Gov. Rick Perry is packin’ heat, figuratively and maybe literally, with a double-digit lead in polling over presumptive frontrunner Mitt Romney and Iowa straw-poll winner Rep. Michele Bachmann, just a few days after officially entering the 2012 GOP race for president.
The Rasmussen poll of likely Republican and unaffiliated voters, the first national poll after the Ames debate, the Iowa straw poll, and Perry’s announcement, shows the Texas governor with 29 percent support versus 18 percent for Romney and 13 for Bachmann. Sixteen percent are undecided. Perry scores highest among both men and women, wins all but one age demographic, and leads among both Tea Party and non–Tea Party voters. In this group 69 percent view him favorably and 38 percent very favorably. And Perry scores higher in positive intensity than Bachmann and Romney, according to Gallup.
What had been a bit of a sleepy GOP 2012 lineup just got a whole lot more interesting. As chief executive of Texas, the state leading the nation in private-sector job growth, Perry is already laying some pretty good smack on Romney. When the former Massachusetts governor questioned Perry’s “real economy” experience, Perry responded: “I was in the private sector for 13 years after I left the Air Force. You know, I wasn’t on Wall Street, I wasn’t working at Bain Capital, but the principles of the free market—they work whether you’re in a farm field in Iowa or whether you’re on Wall Street.” And when asked again to respond to the jab from Romney, Perry fired back, “I’m thinking Texas is the real economy.”
But Perry has been gracious to Bachmann, calling her “a ball of fire for one thing” (that’s a compliment), before adding, “though we didn’t get the chance to shake hands,” a gentle reminder of her stage-managed appearance at the Lincoln Day dinner in Waterloo, Iowa, where Perry ran retail circles around the hometown girl.

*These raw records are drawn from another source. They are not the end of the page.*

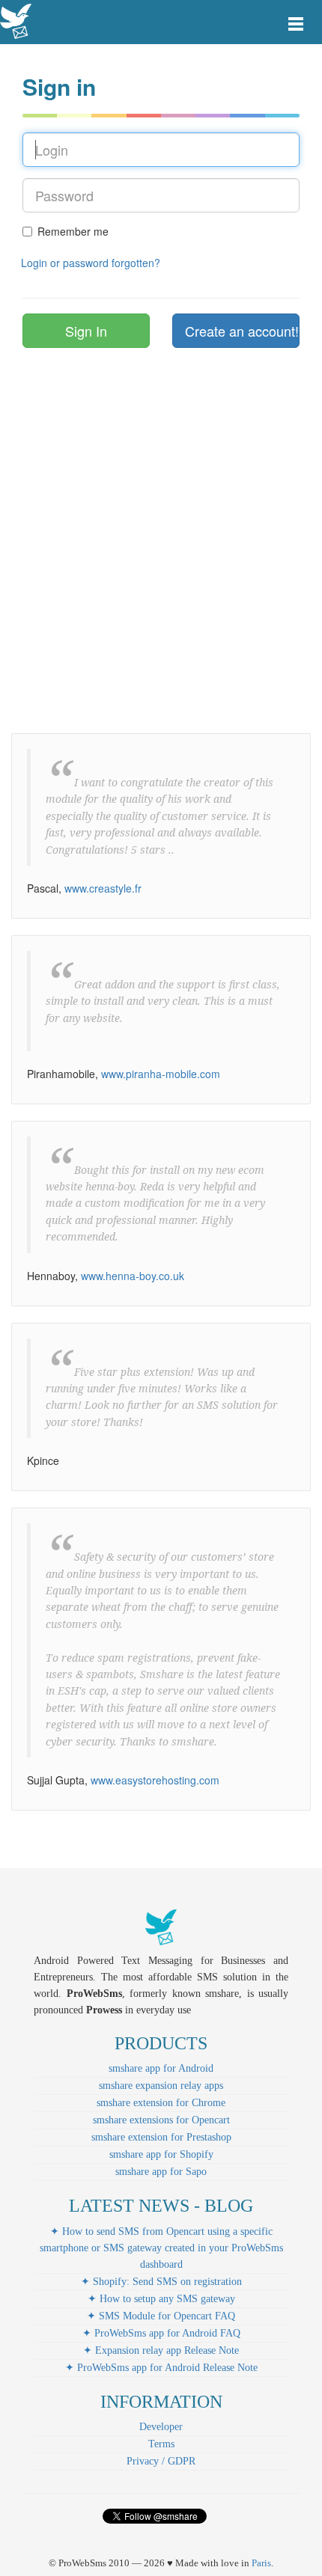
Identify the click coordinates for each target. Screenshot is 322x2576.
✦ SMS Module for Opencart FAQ (161, 2316)
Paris (261, 2563)
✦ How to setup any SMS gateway (161, 2298)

However, there is no question who his real opponent is in the battle of ideas: President Obama. And he is taking the fight to him on jobs and the economy, saying: “I hope I’m President Obama’s worst nightmare. He’s the real problem here. It’s his policies. It’s his EPA administrator. It’s his people that he’s put in place that are strangling America with their regulations, with their debt. And Americans have had enough.” Perry is calling for a moratorium on all new regulations “to get America working again.”
While brash, Perry is a skilled retail politician adept at striking populist chords among the masses. Charming and disarming on his first few days out on the trail, he is proving he can work a room of voters like no others currently in the GOP race. And though he does not back down when challenged by the media, Perry has admitted he was wrong on two decisions in Texas, seen as venal sins by some conservatives: his support for a Trans-Texas Corridor that involved private contractors, eminent domain, and tolls, and an opt-out rather than opt-in mandate for an HPV vaccine for young girls. “Here’s what I learned,” Perry explained when challenged on the campaign trail in Iowa. “When you get too far out in front of the parade they will let you know ... I don’t always get it right, but I darn sure listen.” Unusual for politician to admit a mistake, and then to learn from it.
While Perry is stealing headlines this week, Bachmann still has to prove to the media that she is not crazy, and Rep. Ron Paul still has to prove his second-place finish in Iowa makes him a serious contender.
Meanwhile, Obama continues to play the blame game—this time, headwinds and Congress, not George W. Bush—while yearning for the days of Walter Cronkite. He’s not too far off. Cronkite’s last broadcast was March 6, 1981. And it does feel like 1980 all over again. Malaise may mar the sitting president’s reelection plans, and Perry may play Ronald Reagan to Romney’s George H.W. Bush to Obama’s Jimmy Carter.
There is a fire raging within the base of the GOP, and Rick Perry knows how to fan the flames, as he did with his “treasonous” remarks Monday about the Fed. The key will be to see whether he has the discipline and a modicum of moderation to keep the blaze from getting out of control and burning down the GOP house on the long road to the general election.